Top of RECORDS TO USE
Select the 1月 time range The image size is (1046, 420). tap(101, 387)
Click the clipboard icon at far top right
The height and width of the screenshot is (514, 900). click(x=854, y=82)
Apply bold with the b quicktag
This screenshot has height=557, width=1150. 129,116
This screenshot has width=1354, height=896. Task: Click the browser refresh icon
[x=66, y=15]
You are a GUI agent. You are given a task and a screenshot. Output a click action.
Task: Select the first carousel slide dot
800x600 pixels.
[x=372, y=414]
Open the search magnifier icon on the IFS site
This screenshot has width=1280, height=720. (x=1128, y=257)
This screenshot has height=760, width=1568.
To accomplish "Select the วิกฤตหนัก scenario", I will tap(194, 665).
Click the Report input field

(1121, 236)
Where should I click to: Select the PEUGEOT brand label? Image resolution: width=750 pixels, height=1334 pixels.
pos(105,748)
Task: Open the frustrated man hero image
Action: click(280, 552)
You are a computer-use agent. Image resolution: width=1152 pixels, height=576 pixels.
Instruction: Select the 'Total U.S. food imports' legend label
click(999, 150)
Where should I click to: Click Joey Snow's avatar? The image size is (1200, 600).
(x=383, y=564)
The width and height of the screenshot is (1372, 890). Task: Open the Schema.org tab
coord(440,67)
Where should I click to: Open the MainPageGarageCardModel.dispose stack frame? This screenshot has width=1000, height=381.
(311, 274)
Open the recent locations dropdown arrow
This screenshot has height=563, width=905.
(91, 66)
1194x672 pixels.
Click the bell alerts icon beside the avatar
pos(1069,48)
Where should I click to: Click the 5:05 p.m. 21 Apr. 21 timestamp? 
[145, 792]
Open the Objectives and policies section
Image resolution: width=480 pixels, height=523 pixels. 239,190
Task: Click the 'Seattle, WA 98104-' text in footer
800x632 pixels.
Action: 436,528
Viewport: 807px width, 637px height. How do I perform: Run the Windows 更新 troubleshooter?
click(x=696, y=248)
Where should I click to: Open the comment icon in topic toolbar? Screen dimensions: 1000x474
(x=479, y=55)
Bottom of RECORDS TO USE
**WORK INSTRUCTION**
The data must be output in full, exactly as given.

**EXERCISE ANSWER**
Select the 1月 time range The image size is (1046, 420). tap(101, 387)
Click the clipboard icon at far top right
The height and width of the screenshot is (514, 900). click(x=854, y=82)
Apply bold with the b quicktag
This screenshot has height=557, width=1150. 129,116
This screenshot has width=1354, height=896. Task: Click the browser refresh icon
[x=66, y=15]
You are a GUI agent. You are given a task and a screenshot. Output a click action.
Task: Select the first carousel slide dot
800x600 pixels.
[x=372, y=414]
Open the search magnifier icon on the IFS site
This screenshot has width=1280, height=720. (x=1128, y=257)
This screenshot has height=760, width=1568.
To accomplish "Select the วิกฤตหนัก scenario", I will tap(194, 665).
Click the Report input field

(1121, 236)
Where should I click to: Select the PEUGEOT brand label? Image resolution: width=750 pixels, height=1334 pixels.
pos(105,748)
Task: Open the frustrated man hero image
Action: click(280, 552)
You are a computer-use agent. Image resolution: width=1152 pixels, height=576 pixels.
Instruction: Select the 'Total U.S. food imports' legend label
click(999, 150)
Where should I click to: Click Joey Snow's avatar? The image size is (1200, 600).
(x=383, y=564)
The width and height of the screenshot is (1372, 890). Task: Open the Schema.org tab
coord(440,67)
Where should I click to: Open the MainPageGarageCardModel.dispose stack frame? This screenshot has width=1000, height=381.
(311, 274)
Open the recent locations dropdown arrow
This screenshot has height=563, width=905.
(91, 66)
1194x672 pixels.
Click the bell alerts icon beside the avatar
pos(1069,48)
Where should I click to: Click the 5:05 p.m. 21 Apr. 21 timestamp? 
[145, 792]
Open the Objectives and policies section
Image resolution: width=480 pixels, height=523 pixels. 239,190
Task: Click the 'Seattle, WA 98104-' text in footer
800x632 pixels.
Action: 436,528
Viewport: 807px width, 637px height. How do I perform: Run the Windows 更新 troubleshooter?
click(x=696, y=248)
Where should I click to: Open the comment icon in topic toolbar? Screen dimensions: 1000x474
(x=479, y=55)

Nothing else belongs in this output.